Historical Data in ClickHouse
For queries spanning days/weeks: events land in ClickHouse via Kafka consumer. ClickHouse uses a columnar engine with pre-aggregated materialized views. A query for “hourly revenue for the last 30 days” scans a pre-aggregated hourly rollup table rather than raw events. Query time: <500ms for a 30-day hourly rollup across millions of rows.
Dashboard Serving
Dashboards use WebSocket (persistent connection). On connect: serve the last 24 hours of time-series from Redis (fast) and ClickHouse (for older data). Then push updates every 10 seconds: just the latest minute’s metrics from Redis. This keeps update payloads tiny (delta only). For 10K concurrent dashboard users: fan out via Redis pub/sub to connection servers.
Approximate vs Exact Counts
Counting distinct active users exactly requires storing all user IDs — O(N) memory.
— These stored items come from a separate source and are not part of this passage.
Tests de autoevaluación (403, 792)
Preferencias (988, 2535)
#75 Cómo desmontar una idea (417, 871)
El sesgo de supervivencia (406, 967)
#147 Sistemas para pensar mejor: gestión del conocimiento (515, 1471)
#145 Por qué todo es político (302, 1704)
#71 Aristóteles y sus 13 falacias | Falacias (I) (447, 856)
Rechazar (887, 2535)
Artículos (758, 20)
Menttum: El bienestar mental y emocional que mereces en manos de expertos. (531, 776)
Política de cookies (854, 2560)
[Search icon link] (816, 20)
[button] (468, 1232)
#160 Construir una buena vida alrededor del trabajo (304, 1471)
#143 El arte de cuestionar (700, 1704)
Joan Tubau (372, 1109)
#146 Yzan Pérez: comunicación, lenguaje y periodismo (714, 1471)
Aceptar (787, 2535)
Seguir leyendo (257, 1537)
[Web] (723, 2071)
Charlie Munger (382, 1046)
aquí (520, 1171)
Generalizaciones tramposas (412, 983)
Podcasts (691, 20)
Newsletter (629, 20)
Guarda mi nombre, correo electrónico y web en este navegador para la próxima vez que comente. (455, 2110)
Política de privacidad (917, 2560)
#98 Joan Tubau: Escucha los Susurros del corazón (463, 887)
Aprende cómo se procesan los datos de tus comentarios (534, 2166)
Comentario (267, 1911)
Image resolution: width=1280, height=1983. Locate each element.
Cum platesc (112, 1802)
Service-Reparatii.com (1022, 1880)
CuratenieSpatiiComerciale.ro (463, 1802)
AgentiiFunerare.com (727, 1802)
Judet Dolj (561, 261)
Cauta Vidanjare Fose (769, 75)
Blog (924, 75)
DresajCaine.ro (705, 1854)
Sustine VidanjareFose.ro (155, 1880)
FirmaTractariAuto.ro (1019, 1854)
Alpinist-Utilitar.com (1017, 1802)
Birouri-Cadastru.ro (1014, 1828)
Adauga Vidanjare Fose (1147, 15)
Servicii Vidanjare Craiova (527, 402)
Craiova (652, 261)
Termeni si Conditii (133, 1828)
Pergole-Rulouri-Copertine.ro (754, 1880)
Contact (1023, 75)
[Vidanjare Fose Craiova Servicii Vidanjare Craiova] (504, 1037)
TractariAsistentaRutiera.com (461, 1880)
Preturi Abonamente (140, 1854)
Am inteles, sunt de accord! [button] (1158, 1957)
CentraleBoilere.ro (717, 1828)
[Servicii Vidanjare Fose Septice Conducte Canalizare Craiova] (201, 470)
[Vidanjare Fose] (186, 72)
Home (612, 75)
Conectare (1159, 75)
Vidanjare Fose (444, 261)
HyperLogLog approximates unique count in O(1) memory (12KB for any N) with ~2% error. For 1M events/sec with high cardinality, HyperLogLog is the standard choice. Display as “~1.2M active users” — dashboards are used for trends, not billing; approximation is acceptable.
Interview Tips
- Lambda architecture: Flink for real-time, ClickHouse for historical — name both.
- HyperLogLog for approximate unique counts — 12KB vs gigabytes for exact.
- Redis for hot data (last 24h), columnar DB for cold (historical).
- WebSocket delta updates: push only the latest minute, not the full 24h on each refresh.